Ahmad Ghazzali was a giant among spiritual men and a master of masters, the teacher of Divine Love par excellence, and the first to undertake the task of writing explicitly (though rather unsystematically) about the metaphysics of Love.
His most famous disciple was `Ayn al-Qudat Hamadani (1098-1132), a spiritual prodigy of rare genius. Their spiritual relationship is, after that of Rumi and Shams Tabrizi, perhaps the best-known in Sufi history.
Where Ahmad brought innovations into the Sufi doctrine of love as well as the Sufi view of Iblis (Satan) as the "highest devotee", `Ayn al-Qudat carried his master's ideas so far that he was brutally martyred at age 33 for expounding them.
"Sawanih" is the longest and the most important book that Ahmad wrote in Persian. According to his teachings, when a mystic goes beyond the phenomenal world, he passes through three different plains: the Heart (dil), the Spirit (ruh), and the Subtle or Secret (sirr). The world of the spirit is thus the intermediate ontological plain, and it is the proper domain of love. It is on this plain that the mystic becomes a lover. The ideas or notions that the mystic experiences while passing through this plain is called, "sawanih".
In later generations, the school of Ahmad Ghazzali kept its influence almost exclusively in poetry.
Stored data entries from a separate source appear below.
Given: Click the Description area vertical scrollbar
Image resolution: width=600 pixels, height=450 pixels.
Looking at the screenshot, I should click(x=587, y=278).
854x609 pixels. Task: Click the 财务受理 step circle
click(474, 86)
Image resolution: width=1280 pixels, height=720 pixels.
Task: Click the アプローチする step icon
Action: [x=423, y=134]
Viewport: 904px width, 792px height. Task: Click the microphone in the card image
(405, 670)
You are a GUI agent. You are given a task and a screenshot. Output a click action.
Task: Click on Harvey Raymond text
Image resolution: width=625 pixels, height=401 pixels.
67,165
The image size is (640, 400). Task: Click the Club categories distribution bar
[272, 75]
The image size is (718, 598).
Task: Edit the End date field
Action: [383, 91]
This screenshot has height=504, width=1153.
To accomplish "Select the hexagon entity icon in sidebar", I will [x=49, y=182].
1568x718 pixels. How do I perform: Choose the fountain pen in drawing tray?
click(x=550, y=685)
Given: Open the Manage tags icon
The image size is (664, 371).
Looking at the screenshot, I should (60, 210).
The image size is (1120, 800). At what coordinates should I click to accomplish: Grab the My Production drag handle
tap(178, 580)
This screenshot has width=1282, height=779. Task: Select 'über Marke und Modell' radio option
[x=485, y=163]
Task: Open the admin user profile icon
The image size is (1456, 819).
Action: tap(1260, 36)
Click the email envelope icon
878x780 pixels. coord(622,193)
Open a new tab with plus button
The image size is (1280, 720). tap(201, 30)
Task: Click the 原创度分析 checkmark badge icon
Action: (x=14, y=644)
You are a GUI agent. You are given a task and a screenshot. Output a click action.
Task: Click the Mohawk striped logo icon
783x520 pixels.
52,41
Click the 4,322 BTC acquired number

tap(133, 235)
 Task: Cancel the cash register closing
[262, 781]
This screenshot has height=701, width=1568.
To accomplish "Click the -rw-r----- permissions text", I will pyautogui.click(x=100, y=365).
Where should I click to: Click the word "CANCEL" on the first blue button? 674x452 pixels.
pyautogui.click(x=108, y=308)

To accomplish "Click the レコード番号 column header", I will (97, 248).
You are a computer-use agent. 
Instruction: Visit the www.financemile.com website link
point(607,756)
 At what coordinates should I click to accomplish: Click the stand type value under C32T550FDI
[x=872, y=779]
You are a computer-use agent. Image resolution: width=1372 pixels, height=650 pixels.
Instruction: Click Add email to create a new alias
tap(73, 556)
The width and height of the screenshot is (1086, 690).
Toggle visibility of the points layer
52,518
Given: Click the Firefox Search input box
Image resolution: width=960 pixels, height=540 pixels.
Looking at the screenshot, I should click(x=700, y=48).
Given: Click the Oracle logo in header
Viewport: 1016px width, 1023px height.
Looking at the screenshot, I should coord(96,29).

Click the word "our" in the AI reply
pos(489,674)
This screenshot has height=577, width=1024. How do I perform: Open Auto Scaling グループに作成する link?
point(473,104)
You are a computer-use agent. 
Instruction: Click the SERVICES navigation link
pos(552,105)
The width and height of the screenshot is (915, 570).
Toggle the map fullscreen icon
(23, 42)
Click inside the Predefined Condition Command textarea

The world-famous odes of Hafiz of Shiraz are in fact its most exquisite and sublime expressions.
If you like "Divine Flashes (Lama'at)" by Fakhruddin `Eraqi (ISBN 0281038678), then you will also like these "Sawanih" by Ahmad Ghazzali, although Eraqi's "Divine Flashes" are much more accessible and systematic.
"In the sorrow of love, we condole ourselves.
We are distracted and bewildered by our own work,
Bankrupted by our own fortune,
Ourselves the hunters, ourselves the game."